Taken together, these processes contribute to more intensive decomposition of the liquid substrate and, as a consequence, to an increase in the amount of biogas released. Fermentation of the liquid substrate is carried out throughout the volume of the bioreactor by using ultrasonic vibrations from ultrasonic emitters located in the additional chamber of the bioreactor. The invention allows increasing the yield of biogas during the processing of liquid organic waste, increasing the depth of processing, and reducing the processing time.

List of references

1. Patent No. 2073401 C1 Russian Federation, IPC C02F 11/04, A01C 3/00, C02F 3/00. Method for anaerobic fermentation of liquefied organic waste and device for its implementation: No. 92009236/15: declared 01.12.1992: published 20.02.1997 / T. Ya. Andryukhin.

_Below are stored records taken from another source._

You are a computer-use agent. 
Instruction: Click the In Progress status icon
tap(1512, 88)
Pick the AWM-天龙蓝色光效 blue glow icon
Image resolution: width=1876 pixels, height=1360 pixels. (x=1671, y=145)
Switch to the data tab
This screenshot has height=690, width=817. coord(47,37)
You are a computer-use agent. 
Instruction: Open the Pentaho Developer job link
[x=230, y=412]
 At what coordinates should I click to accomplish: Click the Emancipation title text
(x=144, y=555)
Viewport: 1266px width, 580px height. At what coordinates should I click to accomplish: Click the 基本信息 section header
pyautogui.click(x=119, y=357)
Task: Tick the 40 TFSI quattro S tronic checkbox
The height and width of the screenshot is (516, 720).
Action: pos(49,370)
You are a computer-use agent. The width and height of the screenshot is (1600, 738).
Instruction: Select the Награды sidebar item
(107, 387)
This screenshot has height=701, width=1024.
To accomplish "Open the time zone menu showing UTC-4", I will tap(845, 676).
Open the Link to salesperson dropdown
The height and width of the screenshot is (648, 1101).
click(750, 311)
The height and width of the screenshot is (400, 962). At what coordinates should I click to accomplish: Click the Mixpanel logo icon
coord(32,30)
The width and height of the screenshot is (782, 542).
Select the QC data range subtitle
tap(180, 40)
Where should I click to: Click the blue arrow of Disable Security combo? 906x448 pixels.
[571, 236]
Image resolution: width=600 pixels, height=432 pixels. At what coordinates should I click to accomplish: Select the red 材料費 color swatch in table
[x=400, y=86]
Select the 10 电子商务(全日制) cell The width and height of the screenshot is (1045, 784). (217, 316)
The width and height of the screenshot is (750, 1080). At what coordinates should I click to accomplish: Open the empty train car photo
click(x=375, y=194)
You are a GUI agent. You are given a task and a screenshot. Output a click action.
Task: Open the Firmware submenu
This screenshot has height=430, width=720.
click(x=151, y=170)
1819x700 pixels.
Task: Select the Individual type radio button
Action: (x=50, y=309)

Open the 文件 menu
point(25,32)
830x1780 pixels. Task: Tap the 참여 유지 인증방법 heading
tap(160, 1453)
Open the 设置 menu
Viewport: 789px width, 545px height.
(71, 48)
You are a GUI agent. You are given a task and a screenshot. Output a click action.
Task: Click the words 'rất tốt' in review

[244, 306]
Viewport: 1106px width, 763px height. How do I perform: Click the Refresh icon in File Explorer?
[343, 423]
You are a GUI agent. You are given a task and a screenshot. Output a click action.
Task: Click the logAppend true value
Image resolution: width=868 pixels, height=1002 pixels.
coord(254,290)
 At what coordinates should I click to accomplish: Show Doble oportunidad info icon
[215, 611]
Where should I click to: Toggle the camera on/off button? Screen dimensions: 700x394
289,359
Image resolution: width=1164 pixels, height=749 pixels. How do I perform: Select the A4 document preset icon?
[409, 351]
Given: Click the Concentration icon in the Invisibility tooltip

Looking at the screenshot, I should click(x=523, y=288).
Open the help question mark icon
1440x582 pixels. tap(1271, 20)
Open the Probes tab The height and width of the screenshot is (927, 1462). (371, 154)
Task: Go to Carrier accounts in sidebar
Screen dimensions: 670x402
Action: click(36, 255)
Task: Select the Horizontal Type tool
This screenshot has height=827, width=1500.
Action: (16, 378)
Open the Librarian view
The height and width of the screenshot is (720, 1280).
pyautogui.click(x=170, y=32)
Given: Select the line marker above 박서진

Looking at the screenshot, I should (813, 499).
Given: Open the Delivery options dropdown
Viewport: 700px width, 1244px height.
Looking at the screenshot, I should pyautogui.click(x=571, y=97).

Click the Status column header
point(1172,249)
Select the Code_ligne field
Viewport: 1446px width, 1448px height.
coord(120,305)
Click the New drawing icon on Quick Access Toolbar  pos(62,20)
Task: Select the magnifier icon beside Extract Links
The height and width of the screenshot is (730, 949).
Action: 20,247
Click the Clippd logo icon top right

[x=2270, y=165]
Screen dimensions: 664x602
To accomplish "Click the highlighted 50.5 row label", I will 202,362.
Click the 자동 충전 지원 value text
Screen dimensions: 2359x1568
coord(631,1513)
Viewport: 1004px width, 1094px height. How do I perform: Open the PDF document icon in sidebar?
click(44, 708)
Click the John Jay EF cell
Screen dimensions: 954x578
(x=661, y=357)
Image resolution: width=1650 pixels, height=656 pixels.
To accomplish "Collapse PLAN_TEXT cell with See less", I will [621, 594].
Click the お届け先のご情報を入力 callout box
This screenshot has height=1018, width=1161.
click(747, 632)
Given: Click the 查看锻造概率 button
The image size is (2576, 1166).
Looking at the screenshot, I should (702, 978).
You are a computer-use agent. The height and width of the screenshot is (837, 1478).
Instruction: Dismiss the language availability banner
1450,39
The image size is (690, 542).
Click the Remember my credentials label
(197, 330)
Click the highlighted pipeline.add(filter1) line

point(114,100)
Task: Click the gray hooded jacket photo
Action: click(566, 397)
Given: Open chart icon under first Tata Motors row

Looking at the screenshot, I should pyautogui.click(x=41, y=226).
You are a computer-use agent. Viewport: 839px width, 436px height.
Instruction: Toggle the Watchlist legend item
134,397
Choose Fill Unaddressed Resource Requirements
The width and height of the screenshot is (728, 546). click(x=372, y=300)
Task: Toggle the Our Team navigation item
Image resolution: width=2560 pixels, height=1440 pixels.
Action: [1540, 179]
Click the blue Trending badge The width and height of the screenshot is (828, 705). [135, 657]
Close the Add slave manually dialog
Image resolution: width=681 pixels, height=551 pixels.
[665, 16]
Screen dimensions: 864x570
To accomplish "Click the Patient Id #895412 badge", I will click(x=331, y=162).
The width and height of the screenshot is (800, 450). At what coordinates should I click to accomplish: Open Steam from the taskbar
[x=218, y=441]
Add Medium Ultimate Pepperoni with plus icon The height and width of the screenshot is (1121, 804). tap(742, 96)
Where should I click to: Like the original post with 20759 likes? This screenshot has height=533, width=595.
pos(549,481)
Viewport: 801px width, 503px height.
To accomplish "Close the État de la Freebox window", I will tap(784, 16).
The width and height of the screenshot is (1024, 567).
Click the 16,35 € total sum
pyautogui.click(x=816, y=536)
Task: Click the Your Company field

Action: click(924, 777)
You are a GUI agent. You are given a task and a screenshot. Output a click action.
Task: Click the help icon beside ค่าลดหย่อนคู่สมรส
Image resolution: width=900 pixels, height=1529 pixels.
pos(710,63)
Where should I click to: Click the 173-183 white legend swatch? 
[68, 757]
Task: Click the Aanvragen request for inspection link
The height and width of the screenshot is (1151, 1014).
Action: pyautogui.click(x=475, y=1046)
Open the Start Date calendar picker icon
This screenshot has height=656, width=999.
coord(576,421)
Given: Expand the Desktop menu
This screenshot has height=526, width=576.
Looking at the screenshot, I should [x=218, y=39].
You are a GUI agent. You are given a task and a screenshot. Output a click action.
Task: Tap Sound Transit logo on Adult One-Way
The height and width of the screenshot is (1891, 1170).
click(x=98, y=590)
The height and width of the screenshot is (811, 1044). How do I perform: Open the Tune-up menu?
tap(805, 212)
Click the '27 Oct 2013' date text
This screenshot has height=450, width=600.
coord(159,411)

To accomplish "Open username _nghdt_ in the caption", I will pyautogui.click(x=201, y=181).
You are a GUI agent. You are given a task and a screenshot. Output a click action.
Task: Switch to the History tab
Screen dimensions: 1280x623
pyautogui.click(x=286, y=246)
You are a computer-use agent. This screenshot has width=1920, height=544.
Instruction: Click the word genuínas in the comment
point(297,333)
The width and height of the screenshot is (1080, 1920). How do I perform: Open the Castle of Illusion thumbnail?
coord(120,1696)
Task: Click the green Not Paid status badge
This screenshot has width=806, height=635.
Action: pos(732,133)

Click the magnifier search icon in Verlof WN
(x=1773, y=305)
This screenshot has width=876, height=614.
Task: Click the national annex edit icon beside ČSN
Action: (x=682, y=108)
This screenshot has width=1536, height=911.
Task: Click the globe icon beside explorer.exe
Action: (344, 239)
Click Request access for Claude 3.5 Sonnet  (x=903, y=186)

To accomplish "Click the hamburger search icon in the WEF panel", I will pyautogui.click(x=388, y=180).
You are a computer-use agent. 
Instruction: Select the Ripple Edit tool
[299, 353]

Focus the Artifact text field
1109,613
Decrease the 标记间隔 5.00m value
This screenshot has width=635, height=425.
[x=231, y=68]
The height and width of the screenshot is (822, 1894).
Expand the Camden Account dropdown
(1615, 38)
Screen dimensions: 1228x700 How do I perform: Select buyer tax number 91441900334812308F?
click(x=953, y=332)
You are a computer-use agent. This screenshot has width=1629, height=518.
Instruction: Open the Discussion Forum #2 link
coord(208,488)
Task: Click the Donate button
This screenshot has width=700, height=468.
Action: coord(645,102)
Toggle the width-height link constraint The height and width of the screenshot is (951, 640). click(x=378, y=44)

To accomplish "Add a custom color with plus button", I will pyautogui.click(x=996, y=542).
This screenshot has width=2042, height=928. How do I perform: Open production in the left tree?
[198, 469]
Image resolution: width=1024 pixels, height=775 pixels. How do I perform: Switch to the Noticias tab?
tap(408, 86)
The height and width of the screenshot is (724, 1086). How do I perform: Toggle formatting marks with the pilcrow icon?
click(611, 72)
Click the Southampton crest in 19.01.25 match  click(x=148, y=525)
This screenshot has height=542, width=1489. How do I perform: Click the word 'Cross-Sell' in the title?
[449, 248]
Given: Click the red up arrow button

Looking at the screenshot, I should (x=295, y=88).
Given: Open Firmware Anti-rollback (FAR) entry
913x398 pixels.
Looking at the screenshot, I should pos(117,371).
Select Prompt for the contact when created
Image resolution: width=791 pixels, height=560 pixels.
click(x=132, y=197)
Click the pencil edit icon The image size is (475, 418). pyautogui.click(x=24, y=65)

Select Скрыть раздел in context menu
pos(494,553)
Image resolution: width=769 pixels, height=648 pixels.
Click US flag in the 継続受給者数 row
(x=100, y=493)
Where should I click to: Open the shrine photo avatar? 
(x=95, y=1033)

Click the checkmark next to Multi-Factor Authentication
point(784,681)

2. Patent No. 2383497 C1 Russian Federation, IPC C02F 3/28. Installation and method for producing biogas from a biodegradable material containing liquid and solid components, in particular production waste, as well as a tank for producing biogas for use in such an installation: No. 2008128492/15: declared 12.12.2006: published 10.03.2010 / D. Eichler, F. Weigand, M. Rabener; applicant Roehren-Und Pumpenwerk Bauer Gesellschaft M.B.H.

3. Patent for Utility Model No. 207707 U1 Russian Federation, IPC C12M 1/02, C12M 1/107, C12M 1/42. Device for processing brewer's grains into biogas: No. 2021107419: declared 03/22/2021: published 11/12/2021 / B.N. Fedorenko, V.V. Zhitkov; applicant Federal State Budgetary Educational Institution of Higher Education "Moscow State University of Food Production".

Claims (1)

A bioreactor for processing liquid organic waste into biohumus and biogas, comprising a sealed housing, an input for the processed substrate, an output for the resulting biohumus, a nozzle for transporting biogas, a heating system with a steam jacket, characterized in that the bioreactor is divided into a main and an additional chamber connected by a channel with openings for overflow of liquid substrate and output of biogas, a valve for feeding liquid substrate into an additional chamber equipped with a pipeline with a filter and a compressor for feeding biogas, as well as ultrasonic emitters on the internal walls along its perimeter.